TASK GOAL =>
Summarize the text on EBITDAX below in two sentences.

QUOTED TEXT =>
----
EBITDAX represents net income (loss) before interest expense, taxes, and depreciation, depletion and amortization, and oil & gas expenses.  Adjusted EBITDAX represents EBITDAX as further adjusted to reflect the items set forth in the table below, all of which will be required in determining our compliance with financial covenants under our credit facility. 

We have included EBITDAX and Adjusted EBITDAX in this release to provide investors with a supplemental measure of our operating performance and information about the calculation of some of the financial covenants that are contained in our credit agreement.  We believe EBITDAX is an important supplemental measure of operating performance because it eliminates items that have less bearing on our operating performance and so highlights trends in our core business that may not otherwise be apparent when relying solely on GAAP financial measures.  We also believe that securities analysts, investors and other interested parties frequently use EBITDAX in the evaluation of companies, many of which present EBITDAX when reporting their results.  Adjusted EBITDAX is a material component of the covenants that are imposed on us by our credit agreement.  We are subject to financial covenant ratios that are calculated by reference to Adjusted EBITDAX.  Non-compliance with the financial covenants contained in our credit agreement could result in a default, an acceleration in the repayment of amounts outstanding and a termination of lending commitments.  Our management and external users of our financial statements, such as investors, commercial banks, research analysts and others, also use EBITDAX and Adjusted EBITDAX to assess:

  • the financial performance of our assets without regard to financing methods, capital structure or historical cost basis;
     
  • the ability of our assets to generate cash sufficient to pay interest costs and support our indebtedness;
     
  • our operating performance and return on capital as compared to those of other companies in our industry, without regard to financing or capital structure; and
     
  • the feasibility of acquisitions and capital expenditure projects and the overall rates of return on alternative investment opportunities.

EBITDAX and Adjusted EBITDAX are not presentations made in accordance with generally accepted accounting principles, or GAAP.  As discussed above, we believe that the presentation of EBITDAX and Adjusted EBITDAX in this release is appropriate.  However, when evaluating our results, you should not consider EBITDAX and Adjusted EBITDAX in isolation of, or as a substitute for, measures of our financial performance as determined in accordance with GAAP, such as net income (loss).  EBITDAX and Adjusted EBITDAX have material limitations as performance measures because they exclude items that are necessary elements of our costs and operations.  Because other companies may calculate EBITDAX and Adjusted EBITDAX differently than we do, EBITDAX may not be, and Adjusted EBITDAX as presented in this release is not, comparable to similarly-titled measures reported by other companies.

The following table reconciles net income to EBITDAX and Adjusted EBITDAX for the periods presented:

             
    Three Months Ended
    March 31, 
    2018     2017  
    (in thousands)
Net income   $  937     $  885  
Interest expense      1,409        759  
Income tax provision      158        191  
Depreciation, depletion and amortization      10,485        11,771  
Exploration expense      469        91  
EBITDAX   $  13,458     $  13,697  
             
Unrealized loss (gain) on derivative instruments   $  519     $  (3,275 )
----
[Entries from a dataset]
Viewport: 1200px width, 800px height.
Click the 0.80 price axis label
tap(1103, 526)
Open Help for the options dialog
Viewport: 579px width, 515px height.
----
REPLY TO THE EXERCISE =>
EBITDAX is net income (loss) before interest expense, taxes, depreciation, depletion and amortization, and oil & gas expenses, and Adjusted EBITDAX further adjusts it for items required in determining compliance with the financial covenants of the credit facility. Both are presented as supplemental measures of operating performance that management and external users rely on, but they are not GAAP measures, have material limitations, should not replace GAAP measures such as net income (loss), and may not be comparable to similarly titled measures from other companies.